Chary and his team are not the only researchers studying opioid abuse who have used machine-learning techniques to study Twitter. A group led by Tim Mackey, director of the University of California, San Diego’s Global Health Policy Institute, examined the social media site for five months in 2015 to identify entities illegally selling prescription opioids online. Their software detected 1,778 posts marketing the sale of controlled substances—90 percent included hyperlinks to online sites for purchase. The American Journal of Public Health published their findings earlier this month.

Still, despite the familiarity and openness that Twitter offers—or perhaps because of it—the platform is not always a reliable source of data. Conversations on Twitter cover so many topics that identifying messages relevant to a particular study can be challenging. “This kind of research is still nascent,” says Nikki Adams, an assistant research scientist at the University of Maryland, College Park’s Center for Advanced Study of Language. “Tweets are short, and this does impact the quality of machine learning. There’s not much context. If you are investigating one topic, you might have a lot of noise around your data.”

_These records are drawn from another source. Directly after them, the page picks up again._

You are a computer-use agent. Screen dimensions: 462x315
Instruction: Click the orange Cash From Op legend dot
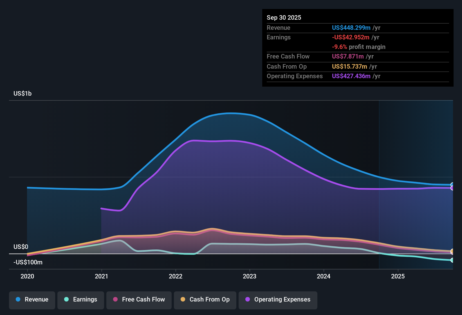point(183,300)
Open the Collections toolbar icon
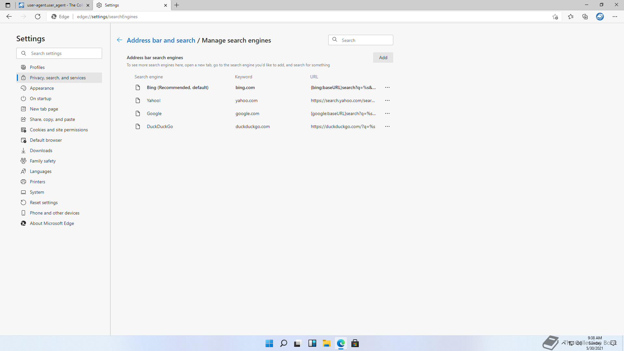Viewport: 624px width, 351px height. (585, 17)
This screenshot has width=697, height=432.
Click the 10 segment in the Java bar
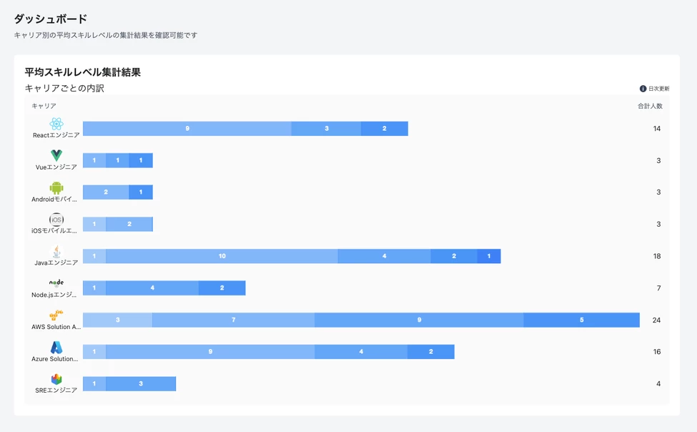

Chary acknowledges Twitter’s shortcomings as a data source, including the large amount of irrelevant data that must be analyzed to get to anything meaningful as well as the demographic limitations of the platform’s user base. “This work is most useful in capturing trends,” he says. “We all agree there is a problem with opioid use. It’s very difficult to conduct these federal surveys at any scale with the frequency needed to say, ‘Over the last three months drug use in this particular location is going up. What’s going on here?’” The clues are there—what’s needed are the right tools to find them.